• EXERCISE PROMPT:
Copy out every line of the data below word for word.

[Source data]
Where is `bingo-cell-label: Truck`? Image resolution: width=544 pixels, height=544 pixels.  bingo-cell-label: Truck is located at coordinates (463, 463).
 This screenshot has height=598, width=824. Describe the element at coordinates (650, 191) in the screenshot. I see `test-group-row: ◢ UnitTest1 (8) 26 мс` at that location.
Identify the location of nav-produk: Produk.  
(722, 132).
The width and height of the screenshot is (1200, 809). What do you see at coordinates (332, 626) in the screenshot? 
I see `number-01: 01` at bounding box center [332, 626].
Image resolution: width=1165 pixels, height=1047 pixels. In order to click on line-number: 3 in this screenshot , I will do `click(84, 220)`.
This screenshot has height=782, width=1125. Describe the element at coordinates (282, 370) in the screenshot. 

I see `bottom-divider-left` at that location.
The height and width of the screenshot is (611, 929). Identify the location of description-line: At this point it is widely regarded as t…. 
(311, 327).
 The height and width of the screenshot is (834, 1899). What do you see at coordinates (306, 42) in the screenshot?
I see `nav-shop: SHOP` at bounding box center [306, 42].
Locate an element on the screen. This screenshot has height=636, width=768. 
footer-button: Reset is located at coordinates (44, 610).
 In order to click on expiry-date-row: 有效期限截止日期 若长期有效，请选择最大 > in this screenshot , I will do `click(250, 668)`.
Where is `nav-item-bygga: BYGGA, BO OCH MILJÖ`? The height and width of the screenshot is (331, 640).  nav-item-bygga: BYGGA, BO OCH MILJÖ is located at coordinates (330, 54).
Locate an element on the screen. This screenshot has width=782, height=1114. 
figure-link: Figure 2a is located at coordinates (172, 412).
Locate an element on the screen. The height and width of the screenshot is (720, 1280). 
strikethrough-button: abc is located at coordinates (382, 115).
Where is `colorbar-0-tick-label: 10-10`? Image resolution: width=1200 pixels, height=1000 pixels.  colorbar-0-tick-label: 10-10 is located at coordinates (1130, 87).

• ANSWER BOX:
Where is `bingo-cell-label: Truck`? Image resolution: width=544 pixels, height=544 pixels.  bingo-cell-label: Truck is located at coordinates (463, 463).
 This screenshot has height=598, width=824. Describe the element at coordinates (650, 191) in the screenshot. I see `test-group-row: ◢ UnitTest1 (8) 26 мс` at that location.
Identify the location of nav-produk: Produk.  
(722, 132).
The width and height of the screenshot is (1200, 809). What do you see at coordinates (332, 626) in the screenshot? 
I see `number-01: 01` at bounding box center [332, 626].
Image resolution: width=1165 pixels, height=1047 pixels. In order to click on line-number: 3 in this screenshot , I will do `click(84, 220)`.
This screenshot has height=782, width=1125. Describe the element at coordinates (282, 370) in the screenshot. 

I see `bottom-divider-left` at that location.
The height and width of the screenshot is (611, 929). Identify the location of description-line: At this point it is widely regarded as t…. 
(311, 327).
 The height and width of the screenshot is (834, 1899). What do you see at coordinates (306, 42) in the screenshot?
I see `nav-shop: SHOP` at bounding box center [306, 42].
Locate an element on the screen. This screenshot has height=636, width=768. 
footer-button: Reset is located at coordinates (44, 610).
 In order to click on expiry-date-row: 有效期限截止日期 若长期有效，请选择最大 > in this screenshot , I will do `click(250, 668)`.
Where is `nav-item-bygga: BYGGA, BO OCH MILJÖ`? The height and width of the screenshot is (331, 640).  nav-item-bygga: BYGGA, BO OCH MILJÖ is located at coordinates (330, 54).
Locate an element on the screen. This screenshot has width=782, height=1114. 
figure-link: Figure 2a is located at coordinates (172, 412).
Locate an element on the screen. The height and width of the screenshot is (720, 1280). 
strikethrough-button: abc is located at coordinates (382, 115).
Where is `colorbar-0-tick-label: 10-10`? Image resolution: width=1200 pixels, height=1000 pixels.  colorbar-0-tick-label: 10-10 is located at coordinates (1130, 87).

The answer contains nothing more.